Amid Financial Struggles, Fort Worth’s United Way Charts A New Path

Among the challenges is the need to reach out to potential millennial donors.

By Christopher ConnellyJune 22, 2017 9:30 am, , ,

From KERA:

A north Texas community institution is facing a $2 million budget shortfall. The United Way of Tarrant County has cut one-third of its staff positions to preserve funding for the programs it supports in and around Fort Worth.

Faced by an increasingly challenging philanthropic environment and with new leadership coming in, the local United Way is changing how it works in a bid for success in the social media age.

A new way of giving

For most of its 95 years, United Way of Tarrant County worked in pretty much the same way.

“They would go into the workspace, and they would make the case for people to contribute, and then those contributions would go to those nonprofits,” says TD Smyers, the chief financial officer for United Way of Tarrant County. Later this month, he’ll take over as CEO.

Smyers said this federated giving model isn’t enough on its own anymore.

“Federated giving has got to find a way to be more relevant in a space where a person can pick up their smartphone and hit a GoFundMe and give money to something that they care about,” Smyers says.

Tarrant County’s isn’t the only United Way organization facing struggles. Greater Twin Cities United Way in the Minneapolis-Saint Paul region announced in April that it would cut funding to organizations as it confronted a $6 million shortfall. This month, Chicago’s United Way organization announced staff layoffs after its fundraising revenues came up a $1 million short of expectations.

When United Way of Tarrant County came in $2 million short of its fundraising goals this year, Smyers attributed it to a number of factors. For one, there’s more competition for donor dollars.

But more fundamentally, the way people go about giving is changing. It’s technological, and also generational: Millennials are replacing baby boomers at work, and Smyers said his organization has been trying to figure out what millennials want.

“We’re looking at the needs of the donor and then matching them with community requirements, community needs. Whereas before we kind of created this laundry list of community needs and tried to sell them to the donor,” Smyers said.

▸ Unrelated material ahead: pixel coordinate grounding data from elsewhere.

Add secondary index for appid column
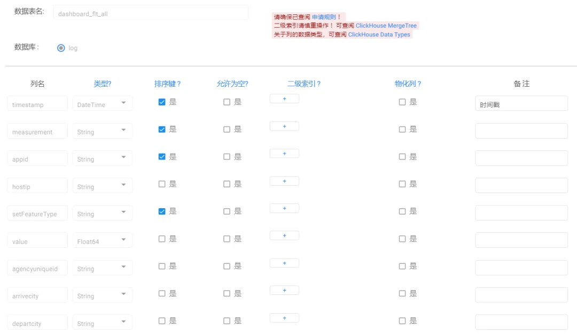577x334 pixels. [284, 154]
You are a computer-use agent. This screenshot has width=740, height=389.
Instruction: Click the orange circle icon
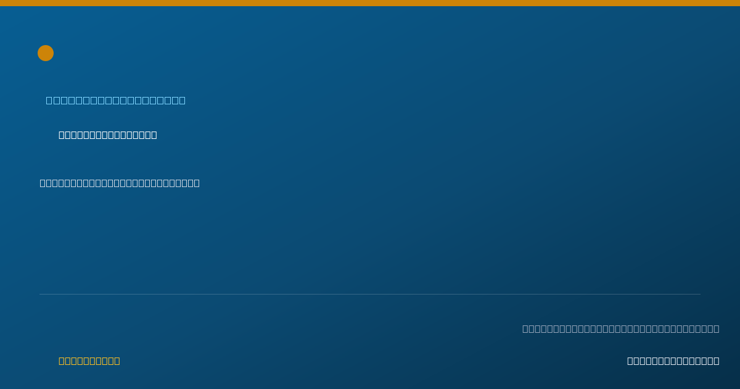pyautogui.click(x=46, y=53)
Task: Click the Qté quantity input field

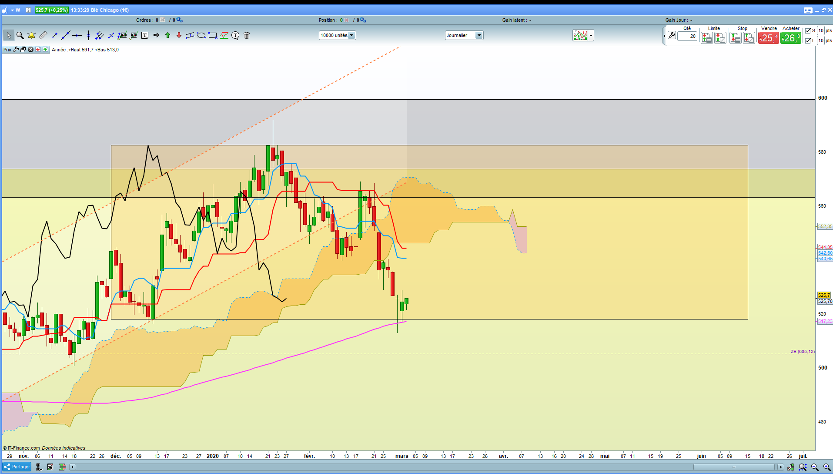Action: tap(687, 36)
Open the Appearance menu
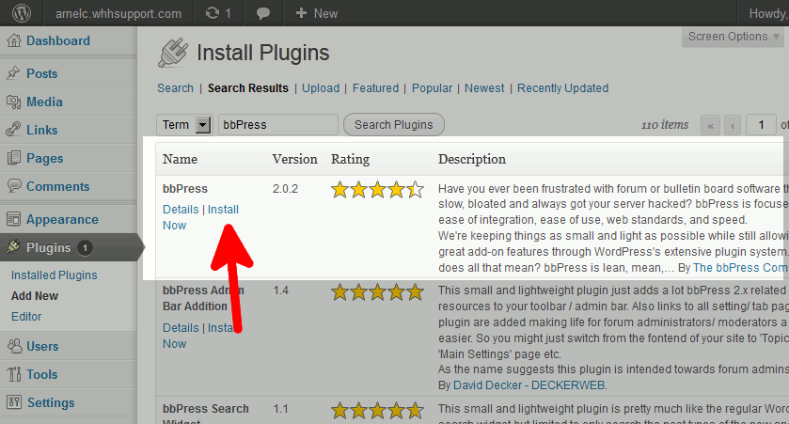Viewport: 789px width, 424px height. [62, 220]
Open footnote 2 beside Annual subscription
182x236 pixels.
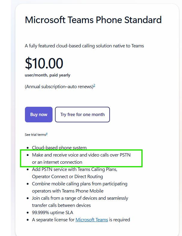click(x=94, y=85)
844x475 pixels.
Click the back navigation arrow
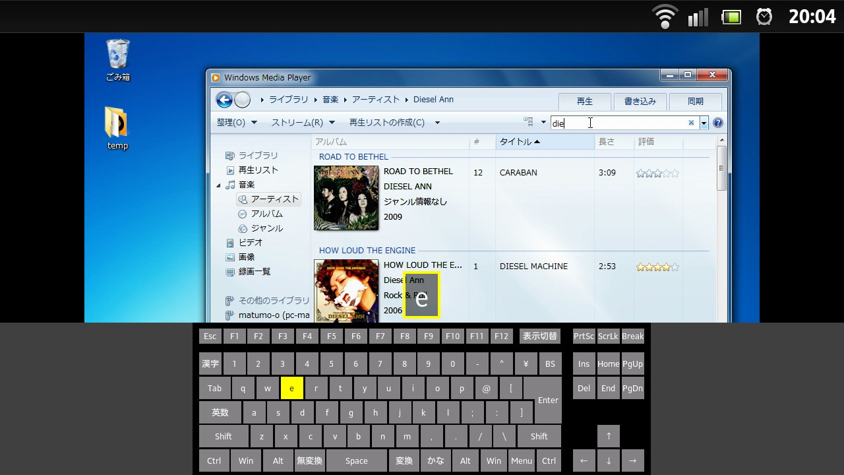click(224, 100)

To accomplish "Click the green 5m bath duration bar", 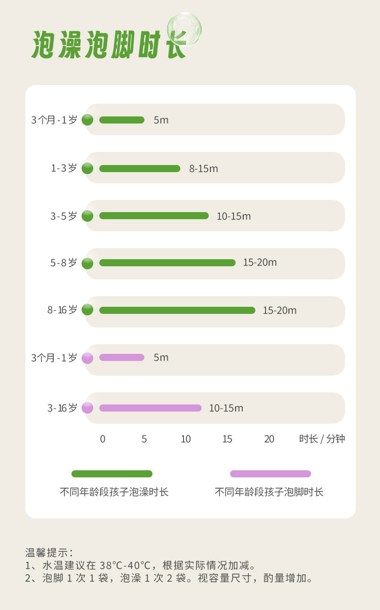I will coord(122,120).
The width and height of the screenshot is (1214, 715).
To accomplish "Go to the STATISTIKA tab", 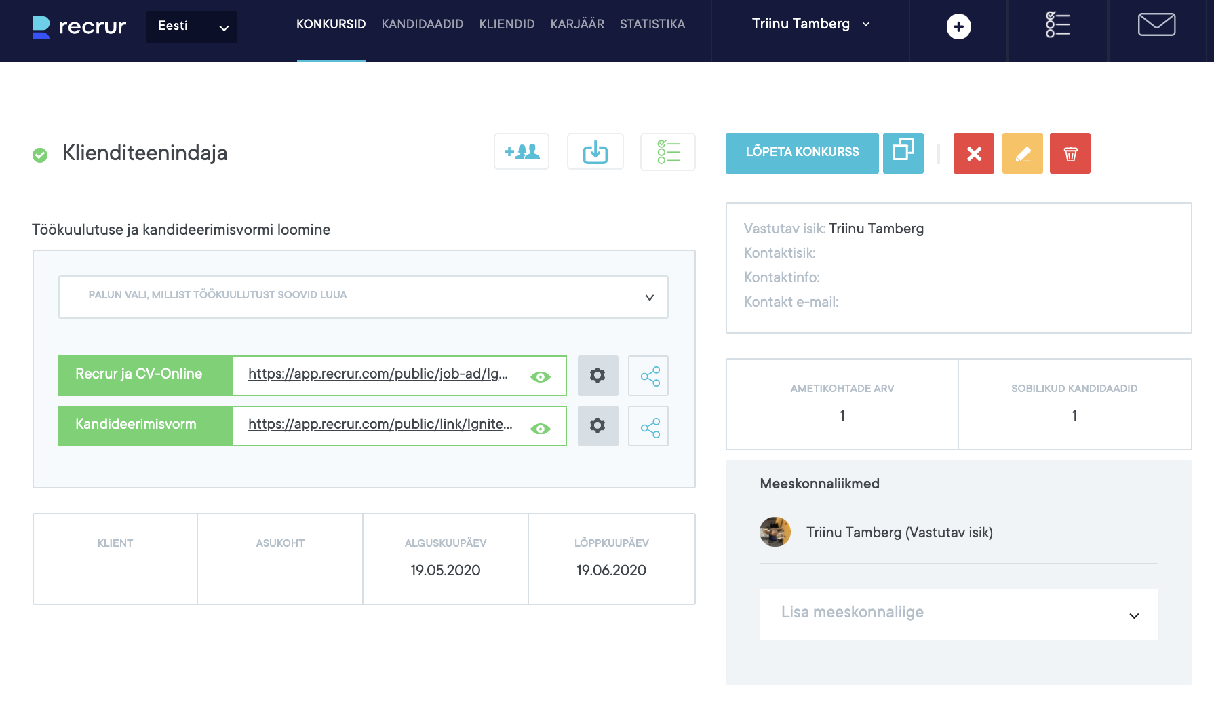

Making difficult but necessary cuts

Some 42 nonprofits rely on United Way of Tarrant County for funding. Girls Inc. CEO Jennifer Limas said news of the shortfall and staff cuts were “alarming.” Funding from United Way counts for about 5 percent of her organization’s budget, but she says Girls Inc. relies on United Way in other ways, like bringing in in-kind donations for an annual fundraiser and helping to market its programs.

“There are a lot of other organizations that it’s going to impact in a tremendous way, a lot of services that can be lost, if we’re not partnering together to figure out how to get those resources funneling back through United Way and into the communities,” Limas said.

In recent years, United Way of Tarrant County has been working to re-jigger its operations to go beyond its role as primarily a pass-through organization for big and small donors. It’s narrowed its funding to groups that focus on their core issues of education, financial stability and health. The organization works with companies to engage people in volunteering and short, targeted drives so that it’s building more than a transactional relationship with donors.

Last year, United Way launched an incubator to help new organizations become more sustainable and stopped taking a fee from donations so that 100 percent of donations now go directly to designated programs and organizations.

TD Smyers said cutting staff positions by a third – a combination of layoffs, early retirements and eliminating unfilled positions – is painful but necessary.

“We’re not just relying on hope. But we’re looking at it hopefully,” Smyers says. “We’ve restructured ourselves, we’ve reshaped the organization, we’ve adjusted our business model, we’ve adjusted our impact model, and we believe we’ve done that in a smart way that’ll bring more resources to the social fabric of our community here in Tarrant County.”